Termasuk pada pemilihan presiden 2019 ini.
Walau begitu, berkaca pada Pilpres 2014, ternyata ada hasil Quick Count yang berbeda di antara hasil yang dirilis para lembaga survei tersebut.
Pertanyaan pun mengemuka.
Siapa yang salah atau menyimpang dari lembaga survei/kelompok tersebut?
Mana hasil Quick Count yang “abal-abal” alias penuh rekayasa?
Pada dasarnya, Quick Count adalah metode verifikasi hasil pemilu yang bersumber dari penghitungan persentase hasil pemilu di sejumlah TPS yang dijadikan sampel.
Mengingat data asalnya perhitungan TPS secara langsung tentu saja akurasinya lebih tinggi, karena bukan berdasarkan persepsi atau pengakuan responden.

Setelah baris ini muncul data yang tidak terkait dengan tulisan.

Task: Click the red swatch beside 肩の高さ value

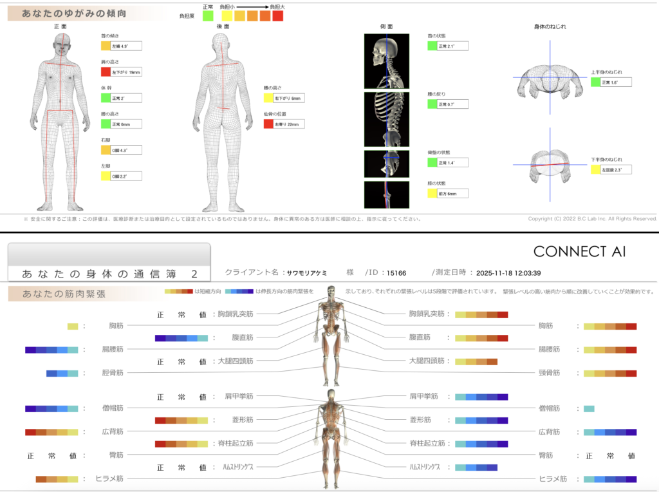Action: tap(106, 72)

Tentu saja kita tidak perlu meragukan hasil Quick Count.
Bahkan dari hasilnya kita dapat memperkirakan perolehan suara pemilu secara cepat yang berguna untuk memverifikasi hasil resmi KPU nantinya.

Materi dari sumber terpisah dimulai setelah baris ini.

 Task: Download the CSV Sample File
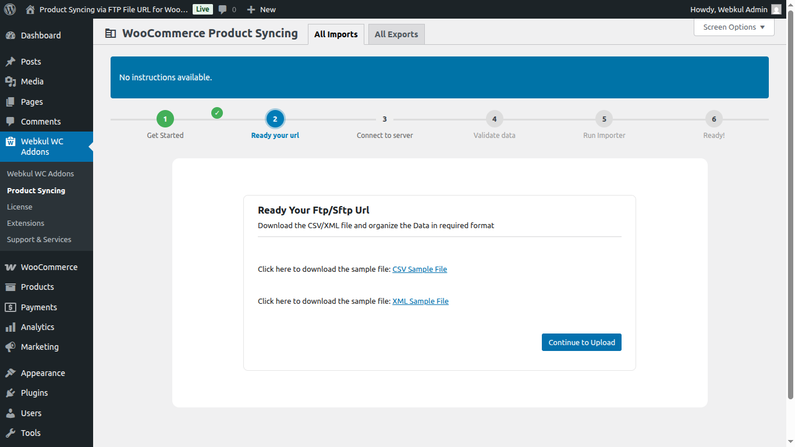pyautogui.click(x=420, y=269)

Quick Count bahkan mampu mendeteksi dan mengungkapkan penyimpangan serta kecurangan.
Lalu dari mana datangnya perbedaan hasil?
Setiap lembaga survei memang bisa memiliki metodologi tersendiri, seperti diungkap Mada Sukmajati, pengajar Jurusan Ilmu Pemerintahan Universitas Gadjah Mada.
Namun jauh di atas persoalan metodologi, kredibilitas dan etika menjadi hal utama yang harus dipegang oleh penyelenggara Quick Count.
"Ini penting karena terkait dengan kemampuan menarik kesimpulan. Masyarakat sendiri juga bisa melacak, mana lembaga survei yang bisa dipercaya dan mana yang tidak,” kata Mada seperti dikutip Kompas.com.